Skip to main content

DataHub Integration

Ever wish your AI assistant knew what "churn_score" actually means in your business? Or that "revenue_adjusted" uses your company's specific calculation method? With Qry's DataHub integration, it does—automatically.

Overview

DataHub is an enterprise metadata platform where data teams document their tables, fields, and business logic. Your business analysts and data stewards fill in definitions, tag important fields, and document data lineage—all in DataHub. Qry reads this rich context and uses it to provide smarter, more accurate answers.

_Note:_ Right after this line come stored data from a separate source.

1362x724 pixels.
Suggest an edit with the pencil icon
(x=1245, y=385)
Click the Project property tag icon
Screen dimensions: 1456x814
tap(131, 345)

What Qry Gets from DataHub

  • Field Descriptions: Business-friendly definitions written by your domain experts
  • Table Documentation: Purpose, ownership, and usage guidelines
  • Tags & Classifications: PII markers, domain assignments, data quality flags
  • Data Lineage: Where data comes from and where it flows to
  • Usage Analytics: Which tables and fields are most frequently queried
  • Ownership Information: Who to ask when questions arise

The result? Your AI understands not just the structure of your data, but the meaning behind it.

How It Works

Seamless Background Sync

When you ask a question in Qry:

  1. Query Analysis: AI identifies which tables and columns you're asking about
  2. Metadata Lookup: Qry fetches relevant definitions from DataHub
  3. Context Injection: Business definitions enrich the AI's understanding
  4. Smart Response: AI generates queries using your organization's terminology

This happens automatically—no extra steps required.

Example in Action

Without DataHub:

You: "Show me high-risk customers"

AI: "I see a 'risk_score' column. I'll assume higher values mean higher risk."
[Returns incorrect results because lower scores actually indicate higher risk in your system]

With DataHub:

You: "Show me high-risk customers"

AI: "According to DataHub, 'risk_score' ranges from 1-100 where 1-20 indicates high risk.
I'll filter for risk_score <= 20."
[Returns correct results using your business logic]

Key Features

Business Glossary Integration

Your data glossary lives in DataHub, curated by business users. Qry automatically applies these definitions:

DataHub Entry:

Field: lifetime_value
Description: Total revenue from customer, including recurring subscriptions,
one-time purchases, and upgrade fees. Excludes refunds and credits.
Formula: SUM(transactions.amount) WHERE transaction_type IN ('purchase', 'subscription', 'upgrade')
Business Owner: Finance Team
Last Updated: 2025-10-15

Qry Uses This:

You: "What's the lifetime value of our top 100 customers?"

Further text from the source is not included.